**Task to carry out**. Using the data below, transcribe exactly everything from the line that contains "You are a GUI" down to the line that contains "Select the DENT3015 course code". Include both of those lines and none of the pictures.

**Data for analysis**.
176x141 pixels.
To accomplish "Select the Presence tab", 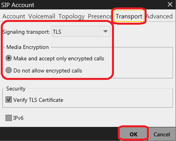I will [x=100, y=16].
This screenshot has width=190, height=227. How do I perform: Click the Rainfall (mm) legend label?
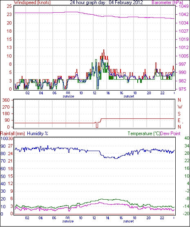tap(13, 134)
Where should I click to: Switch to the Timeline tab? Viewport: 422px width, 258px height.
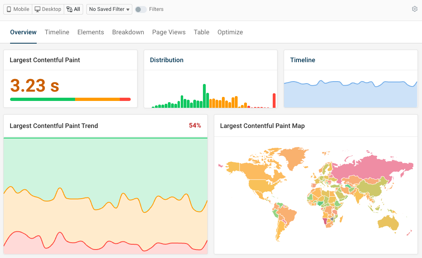click(x=57, y=32)
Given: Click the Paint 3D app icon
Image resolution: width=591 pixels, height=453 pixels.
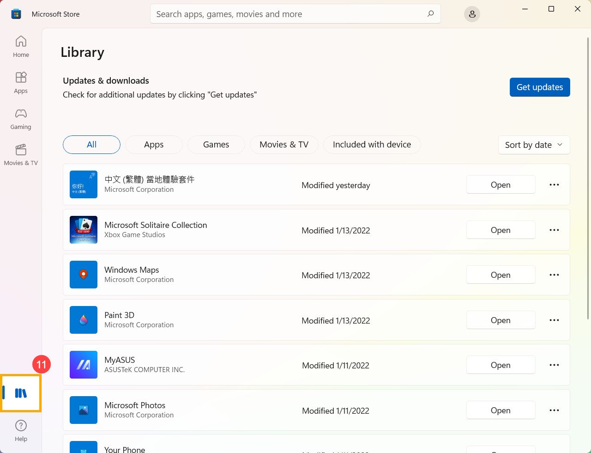Looking at the screenshot, I should pos(84,320).
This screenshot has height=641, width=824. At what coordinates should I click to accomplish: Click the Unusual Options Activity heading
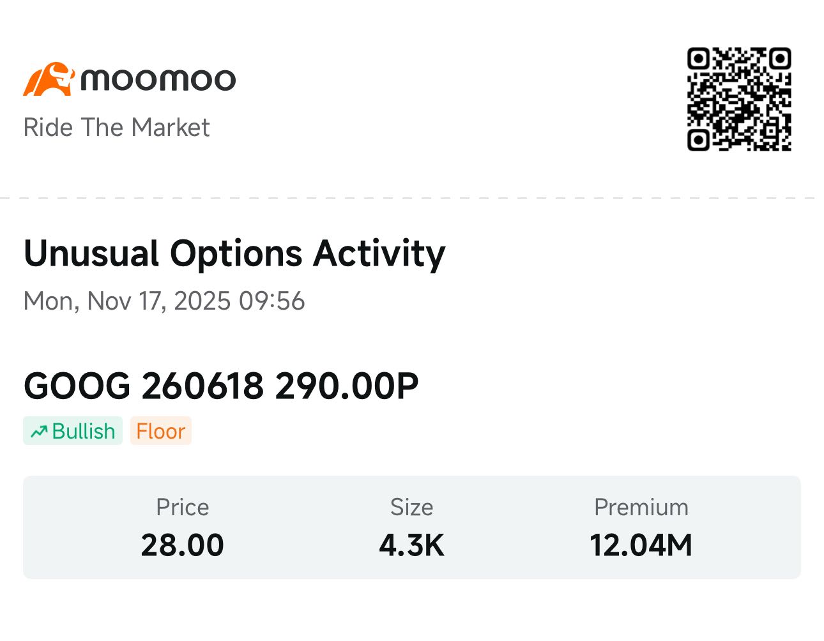pos(234,254)
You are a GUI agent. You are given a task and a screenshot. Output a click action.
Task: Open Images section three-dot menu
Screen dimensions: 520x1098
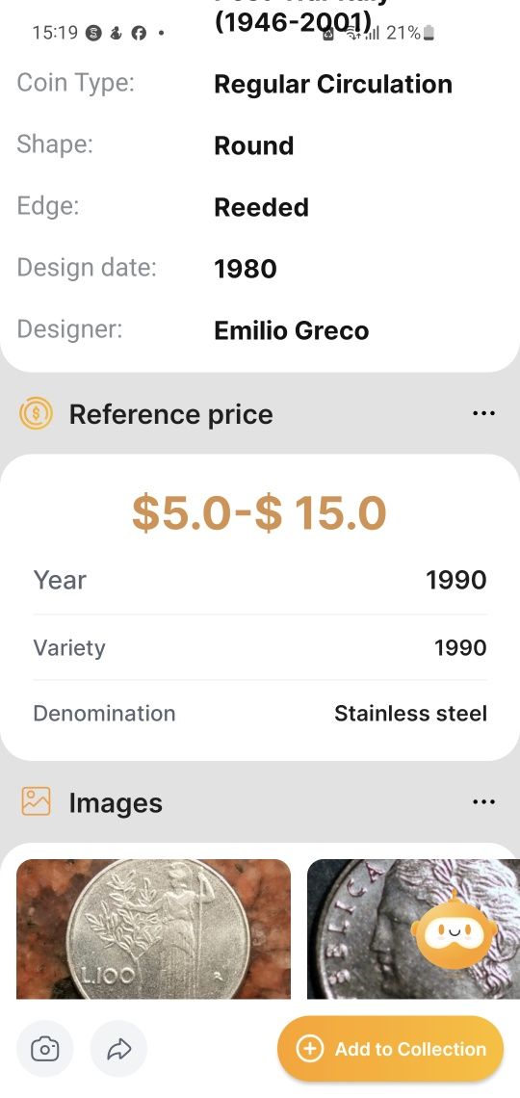pyautogui.click(x=483, y=801)
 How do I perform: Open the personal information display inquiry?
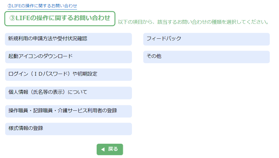(x=68, y=92)
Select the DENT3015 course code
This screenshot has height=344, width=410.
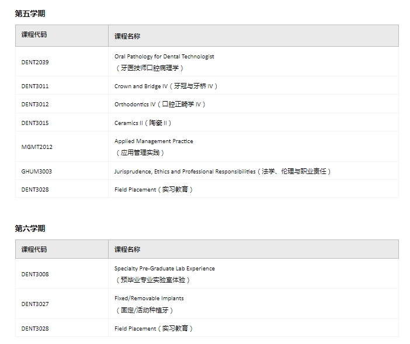coord(35,123)
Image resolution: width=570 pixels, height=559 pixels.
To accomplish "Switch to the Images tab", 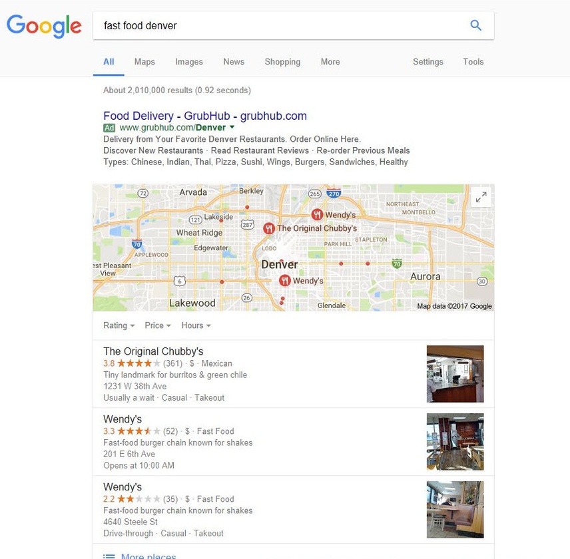I will tap(189, 62).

**Exercise answer**.
You are a GUI agent. You are given a task and a screenshot. Output a click action.
Task: Open Images section three-dot menu
Screen dimensions: 520x1098
pyautogui.click(x=483, y=801)
 How do I perform: Open the personal information display inquiry?
(x=68, y=92)
Select the DENT3015 course code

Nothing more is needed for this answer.